We compare the audible spectrum (the Fourier-domain representation of the audio waveform) and latent spectrum (Fourier-domain representation of the latent sequence). We play a song. In the first video (left), we progressively low-pass the song's waveform, as done in traditional audio equalization. In the second video (right), we progressively low-pass the latent sequence representing the song.

The audible spectrum ranges from 20–20,000 Hz (representing the limits of human hearing), while the latent spectrum has a lower range (0–43 Hz). The musical patterns that the latent spectrum captures occur on larger temporal scales than the oscillations in the audio waveform. The visualizations show which audible or latent frequencies are being retained from the input.

Progressively low-passing the latent spectrum has the effect of smoothing the musical patterns in the piece, first smoothing fine details like transients, then smoothing rapid arpeggios, then smoothing larger-scale features like the chord progression.

Just like a traditional audio equalizer, LatentFT requires intentionally (rather than randomly) selecting frequencies to boost. For instance, a song with a tempo of 120 beats-per-minute (bpm) might have interesting patterns at 2 Hz, 1 Hz, 4 Hz, and 8 Hz, but a song of a different tempo might require selecting different latent frequencies. Thus, we present demonstrative examples selected by the authors. We recommend listening with headphones or high-quality earbuds.

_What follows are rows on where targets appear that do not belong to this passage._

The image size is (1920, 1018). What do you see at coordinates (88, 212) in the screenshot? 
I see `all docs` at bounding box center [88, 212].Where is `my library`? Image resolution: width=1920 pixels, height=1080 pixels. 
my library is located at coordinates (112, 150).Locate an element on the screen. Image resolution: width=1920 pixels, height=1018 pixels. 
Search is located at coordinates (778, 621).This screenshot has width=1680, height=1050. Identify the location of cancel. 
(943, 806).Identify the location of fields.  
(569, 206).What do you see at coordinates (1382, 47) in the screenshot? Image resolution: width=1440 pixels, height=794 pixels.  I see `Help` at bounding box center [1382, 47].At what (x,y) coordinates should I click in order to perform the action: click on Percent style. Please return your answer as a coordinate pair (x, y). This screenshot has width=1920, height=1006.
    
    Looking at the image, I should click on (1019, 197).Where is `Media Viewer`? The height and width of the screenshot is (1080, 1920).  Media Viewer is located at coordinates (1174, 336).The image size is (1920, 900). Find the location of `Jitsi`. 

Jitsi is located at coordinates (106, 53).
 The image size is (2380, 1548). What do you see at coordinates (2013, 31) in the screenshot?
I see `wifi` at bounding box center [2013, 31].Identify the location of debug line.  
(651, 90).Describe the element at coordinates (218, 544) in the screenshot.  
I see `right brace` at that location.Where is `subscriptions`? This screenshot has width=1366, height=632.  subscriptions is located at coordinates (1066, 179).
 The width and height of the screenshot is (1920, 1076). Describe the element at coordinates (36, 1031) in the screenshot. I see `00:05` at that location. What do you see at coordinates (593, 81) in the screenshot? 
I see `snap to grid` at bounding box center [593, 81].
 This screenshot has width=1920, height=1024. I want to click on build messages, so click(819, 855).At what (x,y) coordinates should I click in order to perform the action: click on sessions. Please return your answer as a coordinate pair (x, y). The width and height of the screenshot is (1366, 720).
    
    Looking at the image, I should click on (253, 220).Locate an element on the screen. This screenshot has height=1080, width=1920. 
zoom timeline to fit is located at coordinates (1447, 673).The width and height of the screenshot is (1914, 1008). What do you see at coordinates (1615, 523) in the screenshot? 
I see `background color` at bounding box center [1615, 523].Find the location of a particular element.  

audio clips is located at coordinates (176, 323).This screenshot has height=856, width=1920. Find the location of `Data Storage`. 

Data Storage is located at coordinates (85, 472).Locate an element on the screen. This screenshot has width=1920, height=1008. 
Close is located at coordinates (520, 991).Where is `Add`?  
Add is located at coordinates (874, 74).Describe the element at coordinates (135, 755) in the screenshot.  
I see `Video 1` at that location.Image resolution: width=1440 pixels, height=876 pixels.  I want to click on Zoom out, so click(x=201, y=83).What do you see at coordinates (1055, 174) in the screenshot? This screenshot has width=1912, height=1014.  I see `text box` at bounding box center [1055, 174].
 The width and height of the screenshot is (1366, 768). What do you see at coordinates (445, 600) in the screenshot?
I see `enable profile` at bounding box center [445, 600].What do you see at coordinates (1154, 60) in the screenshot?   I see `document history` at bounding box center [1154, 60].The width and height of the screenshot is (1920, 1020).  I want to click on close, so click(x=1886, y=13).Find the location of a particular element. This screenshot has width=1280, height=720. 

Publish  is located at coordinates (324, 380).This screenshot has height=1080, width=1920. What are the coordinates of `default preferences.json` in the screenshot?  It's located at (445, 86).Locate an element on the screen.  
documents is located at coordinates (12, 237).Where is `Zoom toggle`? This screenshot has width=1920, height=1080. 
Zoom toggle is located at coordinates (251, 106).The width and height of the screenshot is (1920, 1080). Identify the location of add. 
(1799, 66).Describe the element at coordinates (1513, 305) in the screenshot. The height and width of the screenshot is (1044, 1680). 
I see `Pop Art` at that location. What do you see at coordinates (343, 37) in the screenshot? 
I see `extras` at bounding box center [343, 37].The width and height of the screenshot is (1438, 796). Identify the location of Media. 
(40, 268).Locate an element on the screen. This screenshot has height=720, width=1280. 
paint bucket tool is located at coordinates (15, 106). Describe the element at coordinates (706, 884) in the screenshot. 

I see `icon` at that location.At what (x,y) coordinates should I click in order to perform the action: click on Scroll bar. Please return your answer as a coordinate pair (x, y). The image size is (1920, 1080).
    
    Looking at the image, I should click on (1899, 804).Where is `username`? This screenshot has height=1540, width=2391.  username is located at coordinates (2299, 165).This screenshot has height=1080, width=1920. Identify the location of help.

We show several conditional generation examples. Our goal is to generate variations that are diverse and musically interesting, while resembling the input music at the selected temporal scale (latent frequency). First, we play the input music clip:

We then zoom in on a rhythmic pattern in the music between 9–9.5 Hz in the latent spectrum, to capture rapid drum patterns occurring within that range.

Finally, we generate several variations, preserving the selected rhythmic pattern:

The variations evoke the essence of the selected rhythmic pattern, while remaining diverse and musically interesting. For instance, in the second example, the pattern materializes in the synthesizer and hi-hat pattern.

In this example, we select 0.5–1 Hz from some guitar arpeggios. Isolating 0–0.5 Hz retains the overall chord progression, which we can use to generate more variations.

We show several qualitative examples for blending. Our goal is to capture characteristics from two inputs, and combine them together. We play the first input, and then the latent frequencies we isolate:

Here, we blend patterns from the first input with very low-frequency characteristics (0–0.25 Hz) from the second input. Note again that in the blending, the synth pattern from input 2 has been restylized to mix seamlessly with input 2.

In this example, we combine the large-scale features of a Christmas song with the transient details (high frequencies) of a guitar recording. Higher latent frequencies will capture transients, onsets, and timbral details, while removing aspects like key and chord progression, as we can see in input 2's isolation. As a result, the guitar recording's transients/onsets are imparted onto the Christmas song's chord progression, creating a timbre-transfer effect where the guitar's strumming drives the Christmas song's chord progression.

We show a third example below. Again, we select a larger band of high frequencies from input 2 to capture sharp onsets/transients. We impart these onsets onto input 1's global characteristics, resulting in a timbre-transfer effect, where input 2's onsets 'drive' input 1.